Problem requirements >> In the records below, some lines contain the word "with". Copy each of them.

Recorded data
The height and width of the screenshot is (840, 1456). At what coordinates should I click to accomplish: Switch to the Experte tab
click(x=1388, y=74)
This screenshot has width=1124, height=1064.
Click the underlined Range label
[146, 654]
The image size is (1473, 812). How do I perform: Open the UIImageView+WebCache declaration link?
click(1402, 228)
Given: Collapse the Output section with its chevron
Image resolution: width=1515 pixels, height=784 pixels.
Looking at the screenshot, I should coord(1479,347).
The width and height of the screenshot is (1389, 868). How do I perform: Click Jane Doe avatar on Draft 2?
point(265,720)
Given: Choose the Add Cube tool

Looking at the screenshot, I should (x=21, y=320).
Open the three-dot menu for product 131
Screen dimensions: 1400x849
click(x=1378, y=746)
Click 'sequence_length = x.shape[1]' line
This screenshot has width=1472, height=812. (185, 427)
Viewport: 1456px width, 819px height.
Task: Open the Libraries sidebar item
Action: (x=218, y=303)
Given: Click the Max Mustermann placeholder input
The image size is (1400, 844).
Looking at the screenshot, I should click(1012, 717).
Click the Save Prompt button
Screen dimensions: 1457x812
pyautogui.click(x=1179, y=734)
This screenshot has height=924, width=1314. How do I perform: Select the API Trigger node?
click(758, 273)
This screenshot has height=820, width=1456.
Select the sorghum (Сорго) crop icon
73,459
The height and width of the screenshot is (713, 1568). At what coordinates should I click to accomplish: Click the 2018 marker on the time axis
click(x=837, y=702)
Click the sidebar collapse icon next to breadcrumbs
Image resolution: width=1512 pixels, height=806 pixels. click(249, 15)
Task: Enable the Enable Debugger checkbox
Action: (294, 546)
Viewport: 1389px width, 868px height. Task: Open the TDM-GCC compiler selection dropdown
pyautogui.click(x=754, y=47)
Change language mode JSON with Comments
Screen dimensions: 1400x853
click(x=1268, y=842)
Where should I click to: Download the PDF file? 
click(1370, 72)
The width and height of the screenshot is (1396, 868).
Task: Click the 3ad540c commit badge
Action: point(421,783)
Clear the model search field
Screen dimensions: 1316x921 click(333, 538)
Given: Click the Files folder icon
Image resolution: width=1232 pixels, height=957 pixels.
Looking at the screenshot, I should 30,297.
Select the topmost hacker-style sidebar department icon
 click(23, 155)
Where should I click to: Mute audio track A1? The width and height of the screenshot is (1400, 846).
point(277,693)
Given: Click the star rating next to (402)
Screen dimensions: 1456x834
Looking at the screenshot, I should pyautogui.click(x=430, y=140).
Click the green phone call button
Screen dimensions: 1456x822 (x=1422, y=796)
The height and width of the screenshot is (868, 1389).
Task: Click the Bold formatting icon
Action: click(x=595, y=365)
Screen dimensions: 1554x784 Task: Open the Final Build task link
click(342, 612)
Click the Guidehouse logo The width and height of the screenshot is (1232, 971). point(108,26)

Answer box >>
Given: Collapse the Output section with its chevron
Change language mode JSON with Comments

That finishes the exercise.